Il tema di una corretta definizione del DCIS continua comunque a essere aperto, anche perché una sua catalogazione univoca potrebbe essere controproducente: ogni paziente con le proprie caratteristiche fisiche e un determinato patrimonio genetico è una storia a sé, e di conseguenza può reagire diversamente alle terapie o non averne necessariamente bisogno. Le cose, inoltre, si complicano se si leggono altri passaggi della ricerca pubblicata su JAMA dove i ricercatori riconoscono comunque l’importanza di trattare il DCIS per ridurre il rischio di ritrovarsi con forme più invasive di cancro al seno:

Solo una frazione delle lesioni da DCIS trattate evolvono in forme invasive di cancro al seno, ma in mancanza di un trattamento il rischio di cancro invasivo è molto più alto. Inoltre, il tasso di mortalità per cancro al seno nelle donne con DCIS aumenta notevolmente nel caso in cui si sviluppino recidive di tipo invasivo.

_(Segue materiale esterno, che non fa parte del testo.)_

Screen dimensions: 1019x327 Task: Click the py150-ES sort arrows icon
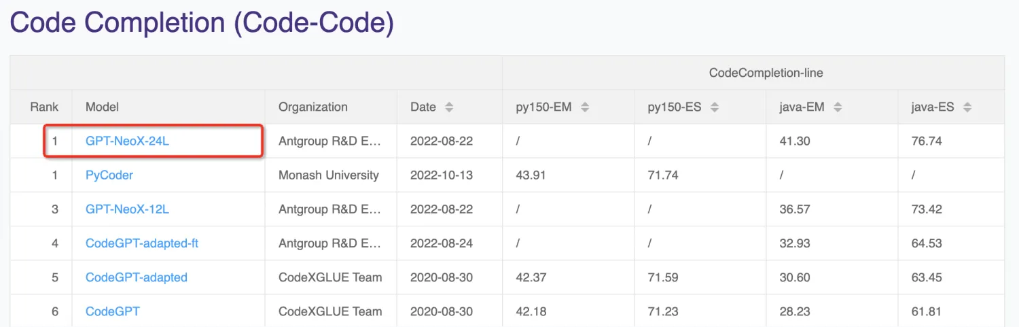tap(715, 107)
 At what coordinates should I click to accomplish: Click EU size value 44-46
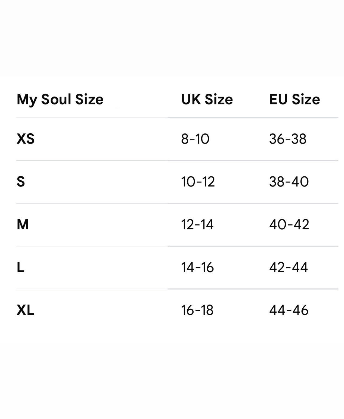289,310
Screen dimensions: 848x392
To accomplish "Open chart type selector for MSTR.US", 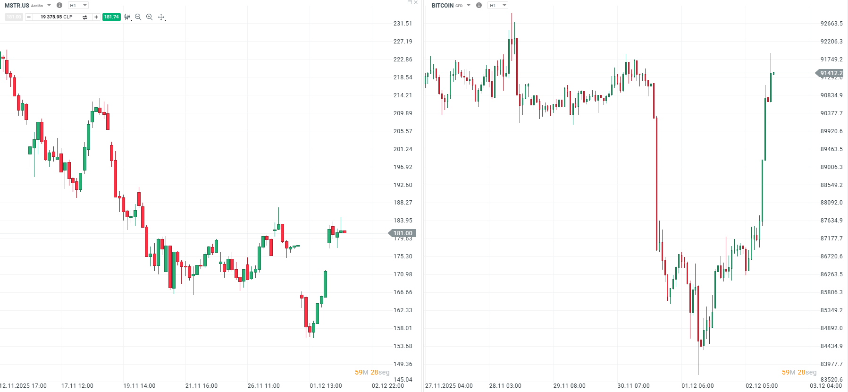I will pyautogui.click(x=127, y=17).
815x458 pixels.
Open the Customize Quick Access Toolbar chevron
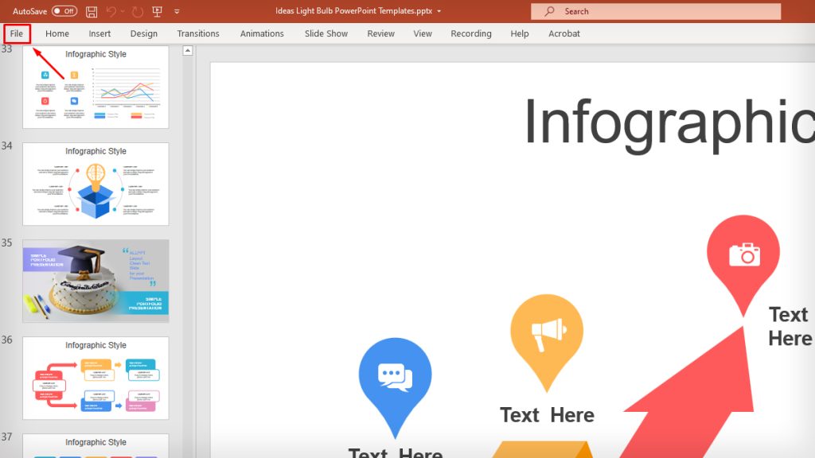click(x=177, y=11)
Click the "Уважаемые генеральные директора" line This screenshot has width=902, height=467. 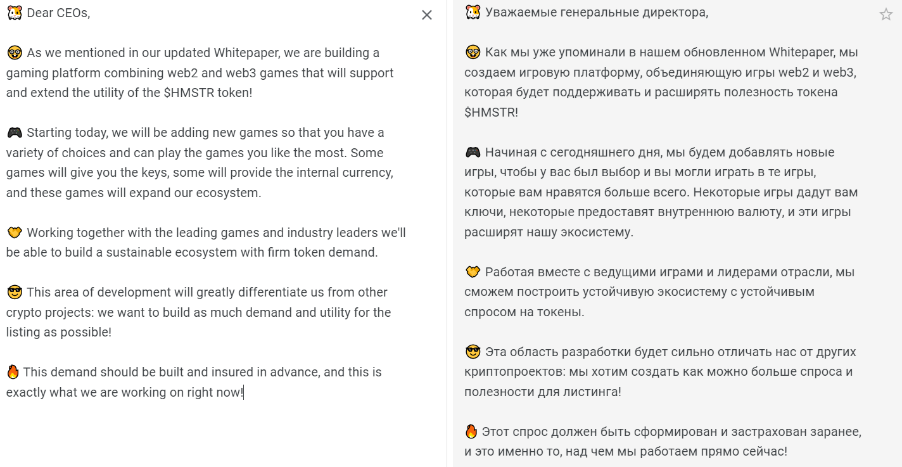(596, 12)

Benché lo studio abbia preso in esame un numero considerevole di pazienti, secondo diversi esperti non può costituire da solo una prova definitiva circa l’utilità o meno dei trattamenti invasivi nel caso di DCIS. Otis W. Brawley, responsabile medico dell’American Cancer Society, ha detto che prima di abbandonare o rivedere gli attuali protocolli dovrà essere eseguito un test clinico con pazienti con DCIS da sottoporre a mastectomia, tumorectomia o a nessun trattamento, in modo da mettere in evidenza se gli attuali sistemi siano effettivamente non necessari per la maggior parte delle pazienti. Brawley ha comunque ammesso che i trattamenti portati avanti fino a ora sono stati eccessivi: “In medicina abbiamo questa tendenza a diventare molto entusiasti di una nuova tecnica e a utilizzarla più del dovuto: questo è successo nel caso del DCIS”.